Seanad debates

Thursday, 11 April 2024

EU Regulations (Police Co-operation on Migrant Smuggling and Trafficking in Human Beings): Motion

 

9:30 am

Photo of Joe O'ReillyJoe O'Reilly (Fine Gael) | Oireachtas source

I warmly congratulate my neighbour, the Minister, Deputy McEntee, on her reappointment as Minister for Justice. She is my neighbour from across the fields as they say. It is good to see her in that role in which she has been making huge waves.

I formally support the adoption of the regulation enhancing police co-operation in relation to prevention, detection and investigation of human trafficking. I had the privilege and honour of meeting the health and social care education and human trafficking group recently. I hosted a briefing in the audiovisual room in Leinster House yesterday as a consequence of that meeting. Thankfully, it was well attended by Members from all the parties, which I am thrilled about because it means there is awareness across the parties.

The two principals in the group I met are Dr. Annette Kennedy, president emeritus of the International Council of Nurses, and Dr. Anne-Marie Ryan, who has lectured in Trinity College Dublin, has a PhD in education and was a nurse educator. Both women began life as nurses in the Richmond Hospital and then gained eminence in their profession at organisational and professional level. Both are doctors now and obviously have huge competencies, academically, intellectually and in terms of practical experience. Dr. Kennedy and Dr. Ryan addressed the cross-party gathering yesterday. They made a very important point that I am very concerned about, which will come up again when we discuss the legislation on human trafficking. They want officials in the Department of Health, professionals, nurses, doctors, GPs, care workers and social workers, of whom I am proud to say my son is one, to have a competence to detect a trafficked person and report the matter. The group wants this to be part of the education of health professionals and argues that there would be a module on it. This would not necessarily involve huge costs because it would be part of a college course. They are asking for a module to be included on this critical issue.

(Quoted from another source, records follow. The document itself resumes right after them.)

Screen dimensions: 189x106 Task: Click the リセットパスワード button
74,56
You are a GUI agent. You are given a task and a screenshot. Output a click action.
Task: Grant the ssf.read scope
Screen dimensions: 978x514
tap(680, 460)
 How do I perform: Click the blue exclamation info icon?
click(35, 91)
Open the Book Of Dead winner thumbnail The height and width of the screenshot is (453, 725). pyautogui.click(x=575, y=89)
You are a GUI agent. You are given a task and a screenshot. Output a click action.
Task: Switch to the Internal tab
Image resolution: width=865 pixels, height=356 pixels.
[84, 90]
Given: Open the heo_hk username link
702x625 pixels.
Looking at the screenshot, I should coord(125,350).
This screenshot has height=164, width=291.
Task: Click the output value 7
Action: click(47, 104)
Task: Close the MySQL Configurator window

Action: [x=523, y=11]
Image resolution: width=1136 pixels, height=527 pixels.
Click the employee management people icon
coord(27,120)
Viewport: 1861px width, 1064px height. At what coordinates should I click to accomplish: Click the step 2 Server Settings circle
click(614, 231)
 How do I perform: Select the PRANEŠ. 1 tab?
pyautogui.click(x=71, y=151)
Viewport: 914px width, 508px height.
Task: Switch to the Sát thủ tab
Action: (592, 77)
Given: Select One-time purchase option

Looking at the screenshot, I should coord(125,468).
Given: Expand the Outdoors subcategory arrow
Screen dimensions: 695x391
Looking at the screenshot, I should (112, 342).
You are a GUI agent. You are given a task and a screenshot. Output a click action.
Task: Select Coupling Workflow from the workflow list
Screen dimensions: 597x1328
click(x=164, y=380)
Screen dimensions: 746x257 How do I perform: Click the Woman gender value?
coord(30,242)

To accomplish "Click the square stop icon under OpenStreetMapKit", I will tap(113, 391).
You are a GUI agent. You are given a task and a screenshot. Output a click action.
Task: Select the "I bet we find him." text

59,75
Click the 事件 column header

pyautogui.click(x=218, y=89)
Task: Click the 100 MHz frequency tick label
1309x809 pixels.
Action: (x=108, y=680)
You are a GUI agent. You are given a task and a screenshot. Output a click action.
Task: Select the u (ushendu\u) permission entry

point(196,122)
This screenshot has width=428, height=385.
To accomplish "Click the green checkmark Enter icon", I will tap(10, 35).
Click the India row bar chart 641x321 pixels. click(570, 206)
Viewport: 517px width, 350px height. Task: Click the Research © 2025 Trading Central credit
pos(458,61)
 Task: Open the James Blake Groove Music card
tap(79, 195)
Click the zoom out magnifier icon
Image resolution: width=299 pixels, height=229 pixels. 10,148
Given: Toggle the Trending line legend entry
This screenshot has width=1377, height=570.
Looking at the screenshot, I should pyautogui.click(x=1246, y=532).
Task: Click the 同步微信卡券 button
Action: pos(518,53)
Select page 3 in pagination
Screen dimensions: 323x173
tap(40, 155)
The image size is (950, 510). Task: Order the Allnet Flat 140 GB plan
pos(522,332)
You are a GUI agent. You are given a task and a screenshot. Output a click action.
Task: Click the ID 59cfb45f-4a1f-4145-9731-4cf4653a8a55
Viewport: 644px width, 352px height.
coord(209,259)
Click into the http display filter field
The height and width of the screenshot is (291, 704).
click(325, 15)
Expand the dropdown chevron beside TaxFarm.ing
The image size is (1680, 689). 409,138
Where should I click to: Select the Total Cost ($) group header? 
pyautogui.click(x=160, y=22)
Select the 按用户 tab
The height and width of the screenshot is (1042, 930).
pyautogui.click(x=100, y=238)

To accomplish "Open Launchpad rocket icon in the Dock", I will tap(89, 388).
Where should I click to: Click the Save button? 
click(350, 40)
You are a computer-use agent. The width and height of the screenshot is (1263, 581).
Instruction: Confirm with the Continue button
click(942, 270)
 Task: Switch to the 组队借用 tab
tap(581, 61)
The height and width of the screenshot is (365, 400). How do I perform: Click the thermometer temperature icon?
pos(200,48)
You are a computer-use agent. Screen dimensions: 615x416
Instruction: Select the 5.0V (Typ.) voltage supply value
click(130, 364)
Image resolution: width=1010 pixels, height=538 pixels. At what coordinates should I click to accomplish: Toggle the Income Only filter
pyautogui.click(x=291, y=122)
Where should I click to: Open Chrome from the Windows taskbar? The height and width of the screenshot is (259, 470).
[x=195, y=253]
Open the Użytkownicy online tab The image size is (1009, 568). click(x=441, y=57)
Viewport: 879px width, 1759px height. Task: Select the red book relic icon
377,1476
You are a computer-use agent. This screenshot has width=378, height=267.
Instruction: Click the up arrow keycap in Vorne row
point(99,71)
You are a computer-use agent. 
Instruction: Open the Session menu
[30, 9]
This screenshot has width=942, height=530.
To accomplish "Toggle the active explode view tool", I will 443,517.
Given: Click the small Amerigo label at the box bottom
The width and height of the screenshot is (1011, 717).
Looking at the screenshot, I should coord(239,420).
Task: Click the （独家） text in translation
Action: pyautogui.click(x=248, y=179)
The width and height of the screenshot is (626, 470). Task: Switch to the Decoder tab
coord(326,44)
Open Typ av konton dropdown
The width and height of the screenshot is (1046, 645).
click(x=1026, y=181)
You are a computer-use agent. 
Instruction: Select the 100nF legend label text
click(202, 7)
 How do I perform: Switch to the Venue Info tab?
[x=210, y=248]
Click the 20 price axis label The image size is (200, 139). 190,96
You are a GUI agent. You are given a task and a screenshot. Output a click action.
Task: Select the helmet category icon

The health and social care education and human trafficking group informed me that in the first year of being trafficked, 88% of trafficked persons will approach a medical practitioner or nurse with an issue, whether it is a pregnancy, an injury, a disease or one of a myriad other things. Only 1% of that 88% are detected as trafficked. I know the Minister has a huge interest in this issue and is very sensitive to it. That is an horrific statistic by any objective criteria, but especially given that 50 million people are trafficked globally. A trafficking in persons, TIP, report done in the United States ranked Ireland as a tier two country. We should be ashamed of that fact and it is one the Minister wants to change. It needs to be changed and I appeal to her to make that a priority.

Trafficked people are working in labour in full sight. The first and most famous person trafficked to Ireland was St. Patrick. Since the trafficking of St. Patrick, about which we all express horror around St. Patrick's Day, the problem has got worse. Millions of people are being trafficked globally. When we have our cars filled with petrol or washed and when we stay in hotels, we see people who are trafficked. They may be working on intensive farms. We need to be vigilant and conscious of the problem. The adoption of this regulation will be a step in the right direction but I appeal to the Minister to support the idea of having this subject made part of the education of professionals so they can spot it.

Our work today is good but it is only a fraction of what we need to do on this. People will evaluate us in years to come on many things that are bleak and dark now. One of the things history will judge is how we responded to this horror in front of our eyes and whether we looked the other way, metaphorically or literally.